Use the AWS Savings Plans purchase recommendation in Cost Explorer:
# Get Savings Plans purchase recommendations via CLI
aws ce get-savings-plans-purchase-recommendation \
--savings-plans-type COMPUTE_SP \
--term-in-years ONE_YEAR \
--payment-option NO_UPFRONT \
--lookback-period-in-days SIXTY_DAYS
# Check current Savings Plans utilization
aws ce get-savings-plans-utilization \
--time-period Start=2024-05-01,End=2024-06-01
# Check Savings Plans coverage
aws ce get-savings-plans-coverage \
--time-period Start=2024-05-01,End=2024-06-01 \
--granularity MONTHLYCoverage target guidelines:
| Coverage Target | Risk Profile | Reasoning |
|---|---|---|
| 70-80% coverage | Conservative | Leaves buffer for workload reduction without wasted commitment |
| 80-90% coverage | Balanced | Good savings while maintaining flexibility for 10-20% fluctuation |
| 90%+ coverage | Aggressive | Maximum savings but risk of underutilization if workloads shrink |
Savings Plans cannot be cancelled after purchase. If your EC2 usage drops significantly (e.g. you decommission a large service), you will continue paying the hourly commitment rate for the full term even if you have nothing to apply it to. Always purchase based on your minimum expected usage, not average usage.
Interview Focus Points
- 1What is the difference between Compute Savings Plans and EC2 Instance Savings Plans? When would you choose one over the other?

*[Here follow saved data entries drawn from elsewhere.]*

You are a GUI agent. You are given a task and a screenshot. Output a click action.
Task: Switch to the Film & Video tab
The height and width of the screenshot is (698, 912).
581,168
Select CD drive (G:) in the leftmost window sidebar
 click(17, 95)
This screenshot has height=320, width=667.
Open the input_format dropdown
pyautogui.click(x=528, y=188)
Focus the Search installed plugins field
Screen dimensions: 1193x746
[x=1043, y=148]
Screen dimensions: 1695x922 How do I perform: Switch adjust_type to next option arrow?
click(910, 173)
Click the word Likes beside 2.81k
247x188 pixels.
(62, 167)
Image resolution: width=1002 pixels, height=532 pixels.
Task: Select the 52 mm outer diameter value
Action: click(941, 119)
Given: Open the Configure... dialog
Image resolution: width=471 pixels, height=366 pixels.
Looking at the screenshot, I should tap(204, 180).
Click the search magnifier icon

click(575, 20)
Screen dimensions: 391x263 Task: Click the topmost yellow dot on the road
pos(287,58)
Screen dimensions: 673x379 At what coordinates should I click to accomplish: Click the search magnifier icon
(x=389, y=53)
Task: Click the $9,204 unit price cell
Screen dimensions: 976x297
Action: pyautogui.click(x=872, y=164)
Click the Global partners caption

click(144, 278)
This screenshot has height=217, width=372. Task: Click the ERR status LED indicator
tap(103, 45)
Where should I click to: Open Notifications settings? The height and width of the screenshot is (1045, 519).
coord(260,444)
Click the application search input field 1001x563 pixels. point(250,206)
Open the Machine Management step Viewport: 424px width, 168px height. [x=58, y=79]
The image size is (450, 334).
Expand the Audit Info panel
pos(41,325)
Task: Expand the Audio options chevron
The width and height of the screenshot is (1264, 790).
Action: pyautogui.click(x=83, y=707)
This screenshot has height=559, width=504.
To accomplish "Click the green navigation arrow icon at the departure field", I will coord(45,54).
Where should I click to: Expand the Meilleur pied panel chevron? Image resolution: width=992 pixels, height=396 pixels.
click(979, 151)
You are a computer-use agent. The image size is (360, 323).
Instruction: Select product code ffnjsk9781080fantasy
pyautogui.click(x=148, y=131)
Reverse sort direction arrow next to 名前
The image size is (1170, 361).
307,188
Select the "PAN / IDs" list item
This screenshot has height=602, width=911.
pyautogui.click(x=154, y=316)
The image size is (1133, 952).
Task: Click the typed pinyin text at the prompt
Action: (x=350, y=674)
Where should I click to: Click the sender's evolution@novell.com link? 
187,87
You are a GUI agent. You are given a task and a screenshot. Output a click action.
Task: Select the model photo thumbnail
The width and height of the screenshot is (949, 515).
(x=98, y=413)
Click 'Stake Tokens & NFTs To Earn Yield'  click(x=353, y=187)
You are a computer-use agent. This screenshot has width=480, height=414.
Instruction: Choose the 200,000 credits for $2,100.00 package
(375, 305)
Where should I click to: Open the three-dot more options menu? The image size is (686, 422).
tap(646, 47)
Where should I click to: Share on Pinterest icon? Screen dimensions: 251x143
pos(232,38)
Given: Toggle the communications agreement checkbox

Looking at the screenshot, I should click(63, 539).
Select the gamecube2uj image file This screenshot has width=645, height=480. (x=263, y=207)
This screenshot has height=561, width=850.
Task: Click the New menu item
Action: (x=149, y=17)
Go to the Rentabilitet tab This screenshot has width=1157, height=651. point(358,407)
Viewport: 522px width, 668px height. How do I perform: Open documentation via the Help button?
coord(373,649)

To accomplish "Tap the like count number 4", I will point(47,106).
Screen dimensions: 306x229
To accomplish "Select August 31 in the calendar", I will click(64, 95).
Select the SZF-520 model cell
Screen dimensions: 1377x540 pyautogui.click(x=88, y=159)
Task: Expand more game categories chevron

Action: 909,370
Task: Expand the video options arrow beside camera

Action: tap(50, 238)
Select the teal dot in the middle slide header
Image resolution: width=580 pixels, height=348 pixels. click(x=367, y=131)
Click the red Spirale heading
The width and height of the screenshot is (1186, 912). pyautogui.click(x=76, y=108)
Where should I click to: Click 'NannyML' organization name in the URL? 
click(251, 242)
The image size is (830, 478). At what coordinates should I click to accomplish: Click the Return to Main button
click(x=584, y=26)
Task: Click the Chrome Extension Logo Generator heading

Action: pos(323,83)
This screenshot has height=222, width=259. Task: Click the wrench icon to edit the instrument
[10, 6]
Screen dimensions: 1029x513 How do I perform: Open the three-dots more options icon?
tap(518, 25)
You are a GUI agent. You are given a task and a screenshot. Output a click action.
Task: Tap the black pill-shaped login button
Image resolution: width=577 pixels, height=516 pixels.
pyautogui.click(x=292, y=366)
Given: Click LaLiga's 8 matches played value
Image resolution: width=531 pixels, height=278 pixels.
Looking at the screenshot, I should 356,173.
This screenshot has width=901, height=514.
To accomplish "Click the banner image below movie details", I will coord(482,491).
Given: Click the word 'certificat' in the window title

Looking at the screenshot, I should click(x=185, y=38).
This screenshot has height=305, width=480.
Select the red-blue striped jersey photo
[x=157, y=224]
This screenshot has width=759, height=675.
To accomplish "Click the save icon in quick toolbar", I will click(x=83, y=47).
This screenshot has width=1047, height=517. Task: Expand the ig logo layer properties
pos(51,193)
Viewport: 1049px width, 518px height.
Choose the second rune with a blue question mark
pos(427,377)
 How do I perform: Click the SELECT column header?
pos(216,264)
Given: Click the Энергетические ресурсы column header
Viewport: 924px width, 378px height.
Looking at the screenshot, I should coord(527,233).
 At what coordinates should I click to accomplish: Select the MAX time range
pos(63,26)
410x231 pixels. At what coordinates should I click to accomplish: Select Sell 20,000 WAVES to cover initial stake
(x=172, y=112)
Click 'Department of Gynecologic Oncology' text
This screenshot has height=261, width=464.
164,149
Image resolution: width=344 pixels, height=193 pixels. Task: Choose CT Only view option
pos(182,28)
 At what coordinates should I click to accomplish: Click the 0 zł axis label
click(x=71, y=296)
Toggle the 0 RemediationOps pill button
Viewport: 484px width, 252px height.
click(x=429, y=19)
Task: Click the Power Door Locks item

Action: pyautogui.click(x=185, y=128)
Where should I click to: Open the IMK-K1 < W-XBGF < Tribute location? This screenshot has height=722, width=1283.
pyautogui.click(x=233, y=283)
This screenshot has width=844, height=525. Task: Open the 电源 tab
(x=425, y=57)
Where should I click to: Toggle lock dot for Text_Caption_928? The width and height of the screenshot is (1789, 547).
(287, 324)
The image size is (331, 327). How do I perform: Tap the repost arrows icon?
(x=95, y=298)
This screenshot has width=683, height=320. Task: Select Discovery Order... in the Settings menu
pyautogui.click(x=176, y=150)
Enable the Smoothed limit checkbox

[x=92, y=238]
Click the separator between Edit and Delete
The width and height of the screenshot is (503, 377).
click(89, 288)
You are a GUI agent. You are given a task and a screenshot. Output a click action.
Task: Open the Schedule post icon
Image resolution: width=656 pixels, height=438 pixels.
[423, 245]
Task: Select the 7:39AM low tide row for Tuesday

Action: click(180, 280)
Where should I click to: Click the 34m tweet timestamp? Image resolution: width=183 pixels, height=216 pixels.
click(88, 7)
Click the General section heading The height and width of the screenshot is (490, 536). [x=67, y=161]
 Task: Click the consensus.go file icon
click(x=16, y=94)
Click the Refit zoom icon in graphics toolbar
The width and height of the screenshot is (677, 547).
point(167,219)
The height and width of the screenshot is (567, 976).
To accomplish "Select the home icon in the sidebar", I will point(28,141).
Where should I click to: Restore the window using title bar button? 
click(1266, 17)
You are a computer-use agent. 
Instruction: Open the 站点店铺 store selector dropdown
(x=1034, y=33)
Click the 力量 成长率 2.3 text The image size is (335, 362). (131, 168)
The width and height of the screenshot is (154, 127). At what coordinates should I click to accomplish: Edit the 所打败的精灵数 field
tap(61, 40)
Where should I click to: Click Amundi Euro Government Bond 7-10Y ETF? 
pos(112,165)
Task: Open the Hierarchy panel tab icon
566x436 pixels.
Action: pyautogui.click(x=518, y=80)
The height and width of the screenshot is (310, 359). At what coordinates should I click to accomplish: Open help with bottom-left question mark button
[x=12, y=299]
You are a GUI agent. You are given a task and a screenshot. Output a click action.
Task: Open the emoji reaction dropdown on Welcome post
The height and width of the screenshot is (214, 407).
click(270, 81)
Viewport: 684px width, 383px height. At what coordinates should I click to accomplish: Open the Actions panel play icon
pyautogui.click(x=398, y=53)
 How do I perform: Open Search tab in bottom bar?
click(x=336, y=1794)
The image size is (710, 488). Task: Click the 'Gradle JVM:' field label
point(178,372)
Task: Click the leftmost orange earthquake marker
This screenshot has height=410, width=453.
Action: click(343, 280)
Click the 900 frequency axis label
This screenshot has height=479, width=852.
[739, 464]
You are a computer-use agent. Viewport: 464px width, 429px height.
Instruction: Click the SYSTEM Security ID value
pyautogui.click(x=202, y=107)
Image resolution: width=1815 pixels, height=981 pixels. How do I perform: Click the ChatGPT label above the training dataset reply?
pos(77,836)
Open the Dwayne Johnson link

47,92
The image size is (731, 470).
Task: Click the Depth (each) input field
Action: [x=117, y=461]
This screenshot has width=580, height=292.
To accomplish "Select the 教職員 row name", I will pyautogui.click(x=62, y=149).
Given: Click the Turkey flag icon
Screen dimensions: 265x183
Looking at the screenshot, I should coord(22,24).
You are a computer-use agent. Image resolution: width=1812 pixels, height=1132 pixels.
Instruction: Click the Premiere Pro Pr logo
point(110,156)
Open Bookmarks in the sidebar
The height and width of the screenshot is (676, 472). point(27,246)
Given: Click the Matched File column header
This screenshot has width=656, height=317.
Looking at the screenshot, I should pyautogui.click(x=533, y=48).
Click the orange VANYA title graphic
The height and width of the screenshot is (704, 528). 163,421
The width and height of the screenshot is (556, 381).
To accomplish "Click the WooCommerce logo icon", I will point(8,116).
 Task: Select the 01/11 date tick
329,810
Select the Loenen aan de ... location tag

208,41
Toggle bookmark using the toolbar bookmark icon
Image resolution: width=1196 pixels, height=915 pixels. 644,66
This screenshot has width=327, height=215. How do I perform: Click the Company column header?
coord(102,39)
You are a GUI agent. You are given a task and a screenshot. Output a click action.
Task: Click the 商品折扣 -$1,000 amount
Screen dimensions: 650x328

- 2Savings Plans vs Reserved Instances - which would you recommend for a company running EC2, RDS, and Fargate workloads?
- 3What happens to your Savings Plans commitment if you shut down a service and your hourly spend drops below your commitment amount?
- 4How does the Savings Plans coverage metric differ from the utilization metric? Which should you optimize for?
- 5A team has 70% Savings Plans utilization - is that good or bad? What should they do about it?
- 6Can you cancel a Savings Plan after purchase? What are your options if you over-committed?
- 7How does AWS apply discounts when you have both Reserved Instances and Savings Plans active simultaneously?
- 8Walk me through how you would decide the right commitment amount when purchasing Savings Plans for a new environment.